▽
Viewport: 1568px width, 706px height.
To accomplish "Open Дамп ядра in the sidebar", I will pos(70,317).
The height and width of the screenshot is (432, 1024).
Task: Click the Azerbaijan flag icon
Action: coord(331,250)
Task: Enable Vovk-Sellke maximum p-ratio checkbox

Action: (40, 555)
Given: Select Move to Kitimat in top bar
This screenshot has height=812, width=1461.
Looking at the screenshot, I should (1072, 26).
△
▽
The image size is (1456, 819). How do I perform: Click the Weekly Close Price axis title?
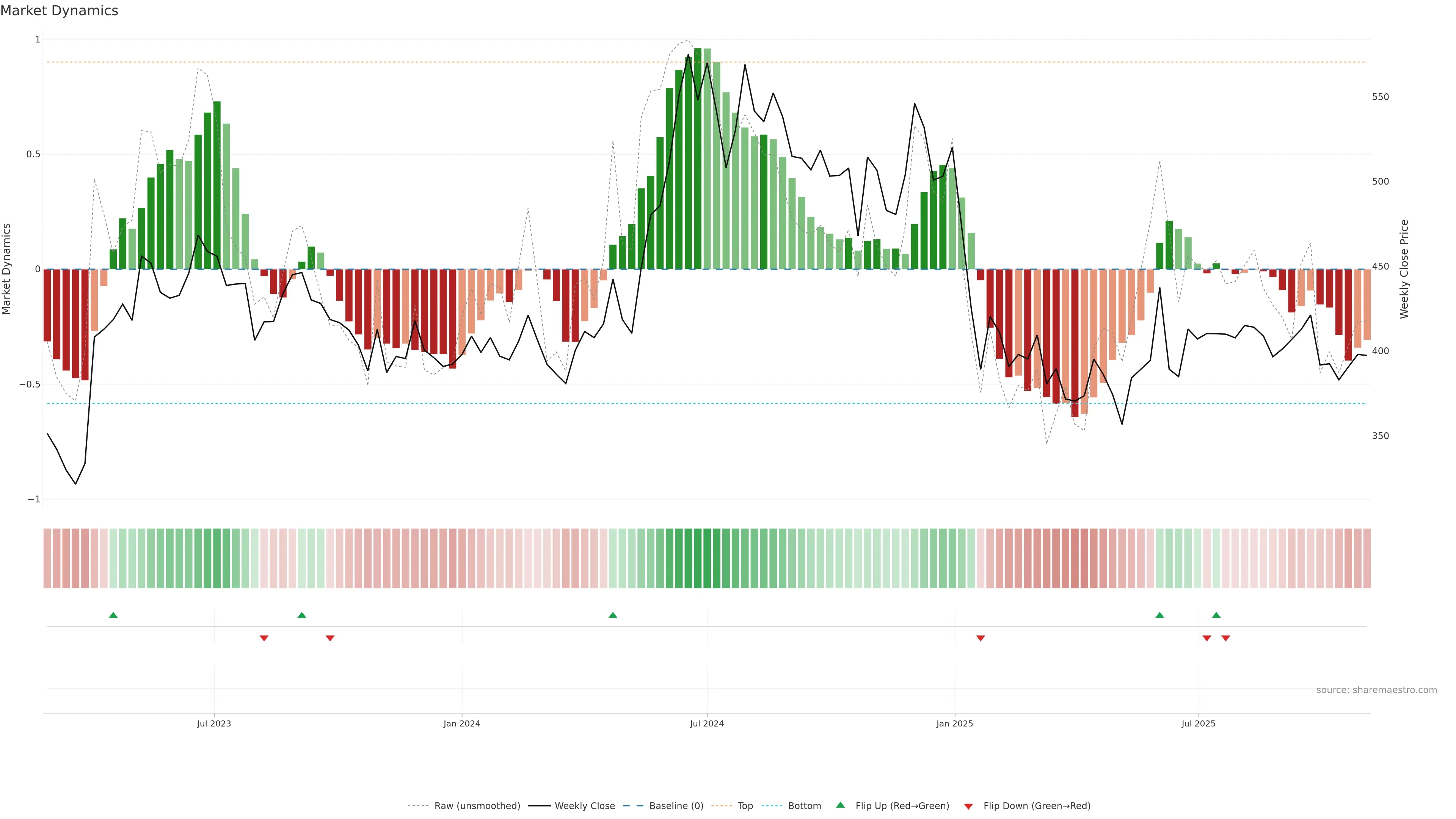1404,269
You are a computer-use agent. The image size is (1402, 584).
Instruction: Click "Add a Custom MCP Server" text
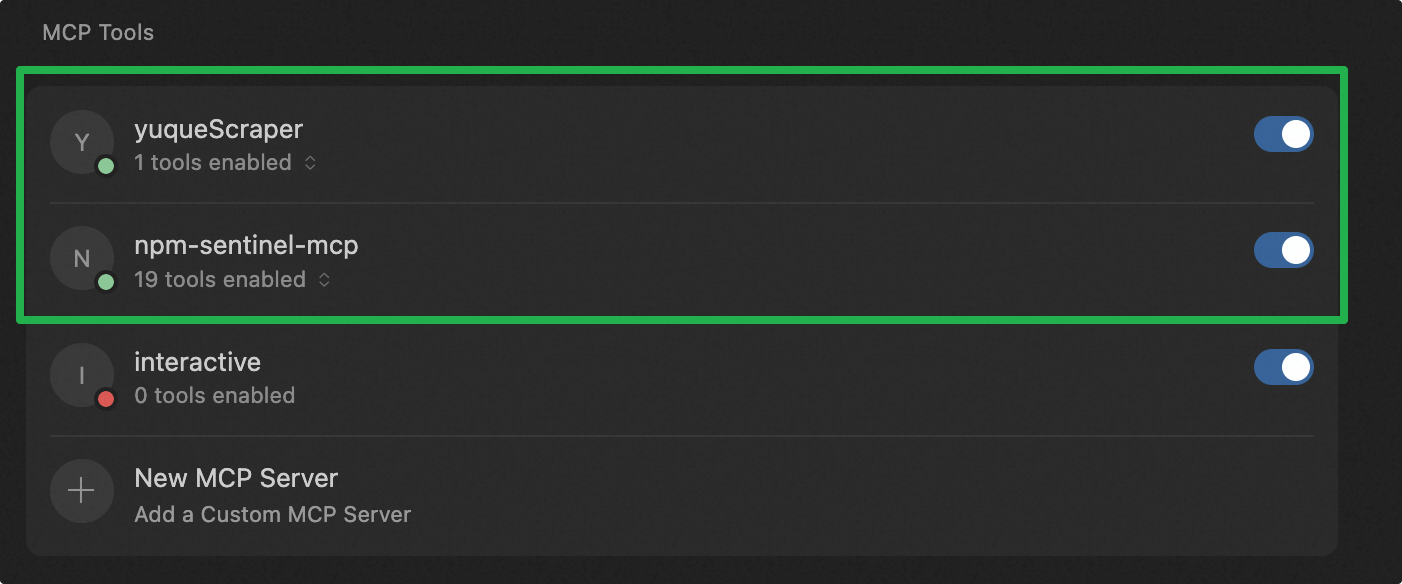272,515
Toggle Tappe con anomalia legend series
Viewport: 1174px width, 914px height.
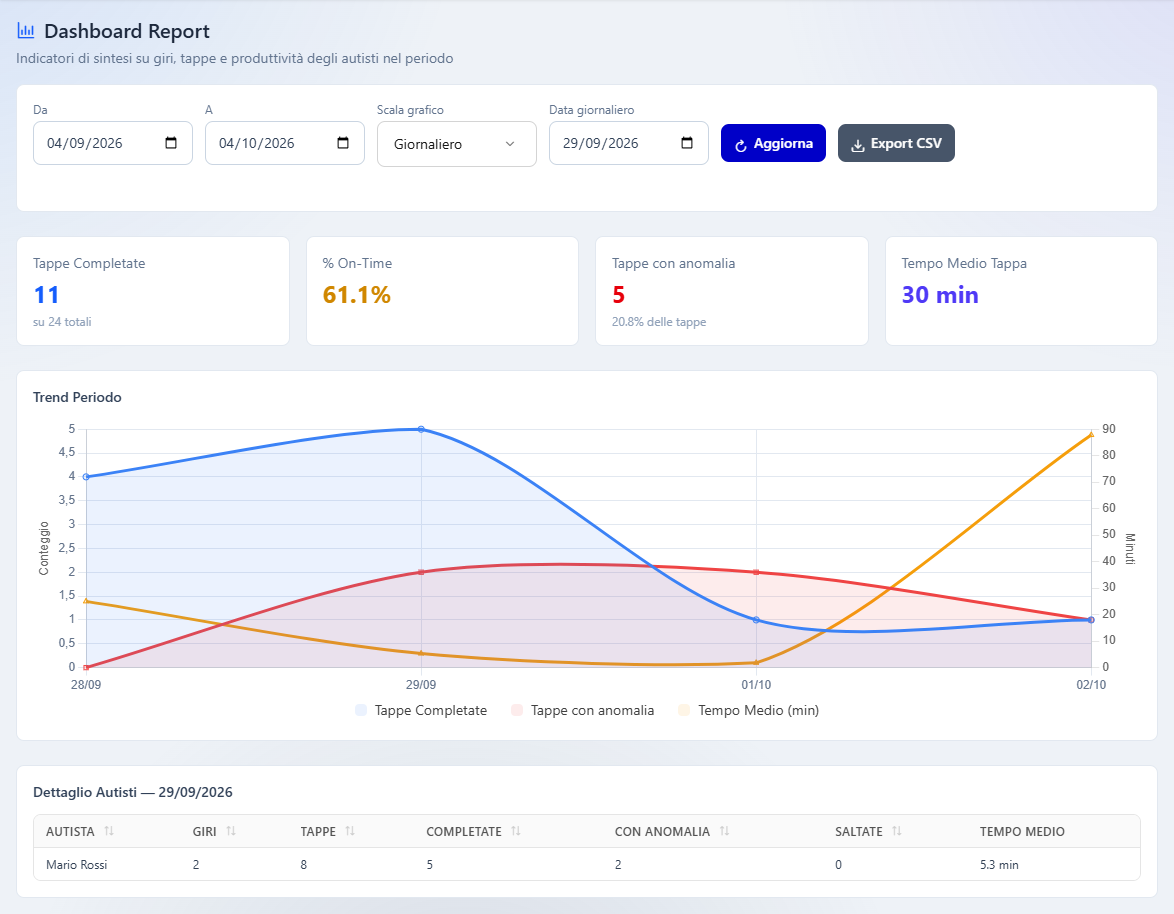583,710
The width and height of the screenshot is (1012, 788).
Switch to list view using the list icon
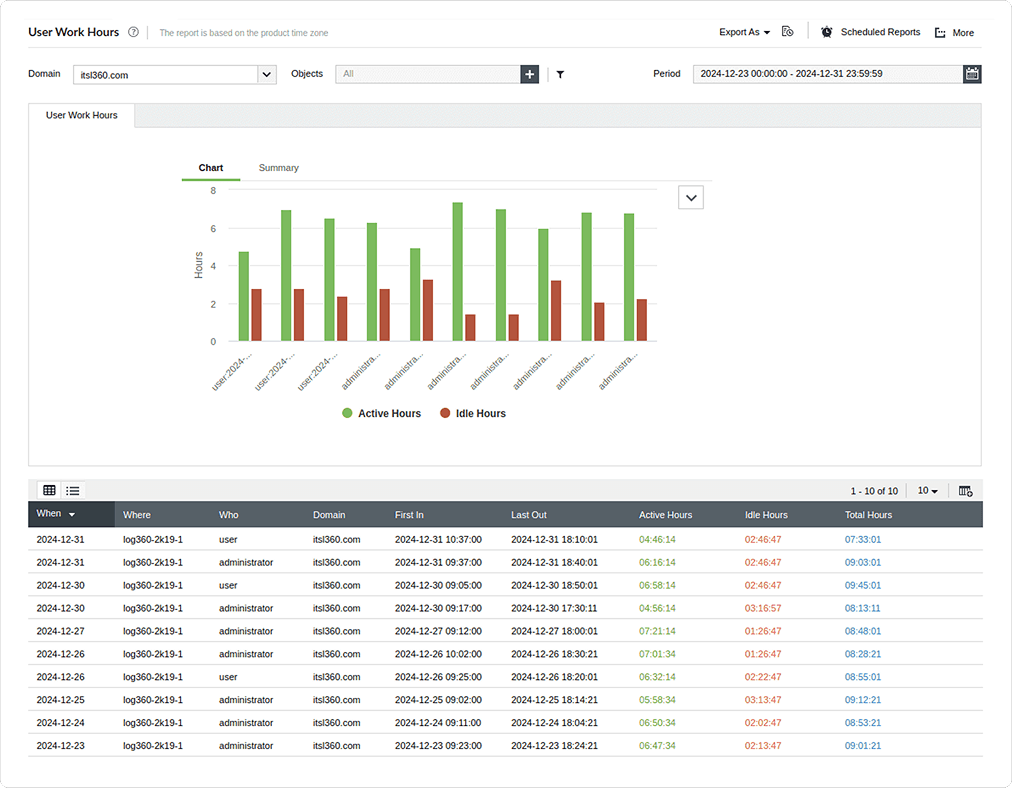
△
**Task:** Echo the records from the line that contains "The width and" to the line that contains "Switch to list view using the list icon", both lines included, copying each one without any change.

**Solution:**
The width and height of the screenshot is (1012, 788).
Switch to list view using the list icon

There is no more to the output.